When aging teachers become exhausted, they'll sometimes grab a huge breath and say things like, "Well, at least it keeps you young," it meaning working with kids. Even though this old teacher has "worked with kids" for just about forty years, I'm not always so sure the old line holds water. I feel ancient, withered, shell-shocked--just plain wiped out.For several days I hung around a high school choir from Rehoboth, New Mexico. On Tuesday, they did three assemblies in elementary schools on the Rosebud Reservation--three school assembles BEFORE noon. Just watching them mix it up and hold those kids' attention through all sorts of shenanigans made me feel like a dishrag. And then this--the moment they were through--even before they had lunch!--someone picked up a basketball in the gym at St. Francis, and a ton of them started playing ball.
After four days with them, I swear I'm no younger. It's taken me about 48 hours to feel as if the ship of my state has been somehow righted.
I don't know that I've been as thrilled to the core of my soul in a long time, however, as I've been by these kids. Some people say that in our post-doctrinal age, a time when people are eminently spiritual but sometimes not particularly religious, a time when people search for meaning but may not look too diligently in churches, the future of evangelism may well lie, simply, in bringing the world beauty.

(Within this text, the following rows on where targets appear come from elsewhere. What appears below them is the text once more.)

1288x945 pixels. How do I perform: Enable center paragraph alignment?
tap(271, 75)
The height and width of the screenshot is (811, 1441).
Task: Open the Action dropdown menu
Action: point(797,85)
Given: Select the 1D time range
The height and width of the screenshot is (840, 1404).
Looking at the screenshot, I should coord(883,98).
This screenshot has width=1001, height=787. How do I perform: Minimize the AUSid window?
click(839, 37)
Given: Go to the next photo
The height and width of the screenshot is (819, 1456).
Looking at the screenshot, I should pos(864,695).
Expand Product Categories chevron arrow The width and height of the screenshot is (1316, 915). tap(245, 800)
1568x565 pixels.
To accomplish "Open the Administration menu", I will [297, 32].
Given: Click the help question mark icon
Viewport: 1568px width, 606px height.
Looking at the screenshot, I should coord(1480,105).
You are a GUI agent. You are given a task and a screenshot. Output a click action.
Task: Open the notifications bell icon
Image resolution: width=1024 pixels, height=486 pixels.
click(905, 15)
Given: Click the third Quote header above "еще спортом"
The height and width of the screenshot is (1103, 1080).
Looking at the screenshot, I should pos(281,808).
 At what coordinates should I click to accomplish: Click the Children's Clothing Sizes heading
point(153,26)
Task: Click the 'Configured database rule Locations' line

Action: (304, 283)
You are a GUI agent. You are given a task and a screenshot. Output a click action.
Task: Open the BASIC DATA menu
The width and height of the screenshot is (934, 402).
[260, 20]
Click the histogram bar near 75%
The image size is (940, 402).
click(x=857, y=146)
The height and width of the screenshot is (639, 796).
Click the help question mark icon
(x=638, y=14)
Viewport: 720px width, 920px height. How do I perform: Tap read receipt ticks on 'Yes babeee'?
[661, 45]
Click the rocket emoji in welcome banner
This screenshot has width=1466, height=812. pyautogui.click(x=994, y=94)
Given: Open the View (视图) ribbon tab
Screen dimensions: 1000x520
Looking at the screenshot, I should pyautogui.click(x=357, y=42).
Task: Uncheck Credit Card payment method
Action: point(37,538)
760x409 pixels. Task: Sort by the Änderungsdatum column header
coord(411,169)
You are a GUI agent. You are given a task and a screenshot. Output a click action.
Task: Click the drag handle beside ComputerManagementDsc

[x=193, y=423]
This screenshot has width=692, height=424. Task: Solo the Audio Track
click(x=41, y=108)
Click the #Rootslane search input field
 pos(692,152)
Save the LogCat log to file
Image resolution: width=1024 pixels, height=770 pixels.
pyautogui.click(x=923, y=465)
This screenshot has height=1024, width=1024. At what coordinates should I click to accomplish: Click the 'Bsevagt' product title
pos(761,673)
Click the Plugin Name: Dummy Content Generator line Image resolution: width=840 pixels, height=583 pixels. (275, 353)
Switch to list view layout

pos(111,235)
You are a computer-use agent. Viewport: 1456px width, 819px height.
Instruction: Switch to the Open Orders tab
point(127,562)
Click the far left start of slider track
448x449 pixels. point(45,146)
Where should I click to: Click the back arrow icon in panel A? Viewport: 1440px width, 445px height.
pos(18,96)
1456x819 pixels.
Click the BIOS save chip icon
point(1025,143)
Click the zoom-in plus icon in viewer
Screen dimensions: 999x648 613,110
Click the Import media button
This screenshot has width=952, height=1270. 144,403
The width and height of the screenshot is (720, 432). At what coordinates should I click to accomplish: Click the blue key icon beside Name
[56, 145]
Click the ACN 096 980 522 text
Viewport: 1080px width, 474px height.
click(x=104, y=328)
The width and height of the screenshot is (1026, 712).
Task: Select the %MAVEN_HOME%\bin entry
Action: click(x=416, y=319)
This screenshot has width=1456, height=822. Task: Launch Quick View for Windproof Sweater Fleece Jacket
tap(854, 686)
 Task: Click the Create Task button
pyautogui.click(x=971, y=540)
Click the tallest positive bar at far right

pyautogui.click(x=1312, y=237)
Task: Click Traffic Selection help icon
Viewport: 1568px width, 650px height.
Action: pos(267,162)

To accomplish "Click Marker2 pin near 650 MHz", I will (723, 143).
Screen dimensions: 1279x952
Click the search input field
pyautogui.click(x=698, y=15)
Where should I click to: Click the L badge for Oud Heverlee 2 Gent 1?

What may attract people to belief in God almighty is not reason or truth but, in an often gray world, the brilliance of a rainbow.
I've got no crystal ball, but it seems to me that these indefatigable kids brought fun and joy and exuberant life into the schools they visited--no matter what color the kids. But that's not all. They also brought sheer, voluminous beauty, in great abundance.
This morning, still in recovery and back home, I'm deeply thankful for being able to hang around for awhile. I can't speak for the hundreds of kids they've touched, but, even though I'm no younger, I certainly have been deeply blessed.